The aviation industry has been coping with unprecedented conditions of uncertainty as passengers want to postpone or cancel flights that they may have booked months ago or to get refunds.  Airlines are keeping most of their aircraft on the ground and many large airlines have significantly reduced their capacity, but they still continue to run some “ghost flights” even if there is not a single passenger onboard.  Employees have been instructed to take compulsory unpaid leave.  Some countries have partially or fully closed their doors to commercial flights.  There’s been record-breaking losses in the stock market across the globe and the value of airlines have taken a nosedive.  Overall, the airline industry’s mission to connect world economies has now become secondary to the primary struggle to survive.

The Coronavirus (COVID-19) outbreak first occurred in Wuhan, China in December 2019 and has been detected in over 190 countries so far.  On March 11th it was declared a pandemic by the World Health Organization (WHO) with an official announcement by the WHO stating that the rate of the spread of the outbreak was out of control.  The global aviation industry, which has been facing various challenges for some time, was immediately and drastically impacted by this situation. The virus, which spreads quickly with no near-term predictions on when it truly it will be under control, has rattled the aviation industry down to its core.

January 2020 data show that flight traffic had the lowest monthly increase in the last decade. Moreover, restrictions on air travel started only after 23 January 2020. The traffic figures recorded in January are thought to be just the tip of the iceberg. The outbreak will seriously test the resilience of the global aviation industry, and this is just the beginning. By the end of 2020, it is estimated that the number of passengers traveling by air will drop for the first time since 2009. 

Loss of the Industry could be US$ 314 billion!

The International Air Transport Association - IATA’s last statement in mid-April, it was predicted that the revenue loss of airline companies worldwide would reach US$ 314 billion in 2020. This means a 55% loss of revenue compared to 2019.  The IATA first announced in February that the loss would be US$ 29.3 billion. Later it increased this figure to US$ 113 billion that the impact on cargo operations could not yet be fully estimated. And then to US$ 252 billion. Therefore, it was recorded to be more than a tenfold increase between the first and last estimates.

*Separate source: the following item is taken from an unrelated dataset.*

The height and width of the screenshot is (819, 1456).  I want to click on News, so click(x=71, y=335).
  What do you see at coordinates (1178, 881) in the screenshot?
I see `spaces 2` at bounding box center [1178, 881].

In the statement of the IATA, it is noted that the world is heading for a recession. The economic shock of the COVID-19 crisis is expected to be at its most severe in Q2 when GDP is expected to shrink by 6%.  Passenger demand closely follows GDP progression. The impact of reduced economic activity in Q2 alone would result in an 8%decline in passenger demand in the third quarter.

As per the IATA’s statement, it is noted that the number of flights globally was down 80% as of early April. Going back to normal in air traffic will take more time and be slower than expected. Domestic markets may see the start of an upturn in demand in the third quarter. International markets, however, will be slower to resume as it appears likely that governments will retain these travel restrictions longer. The upward trend in the international market is expected to begin in the last quarter of the year at the earliest.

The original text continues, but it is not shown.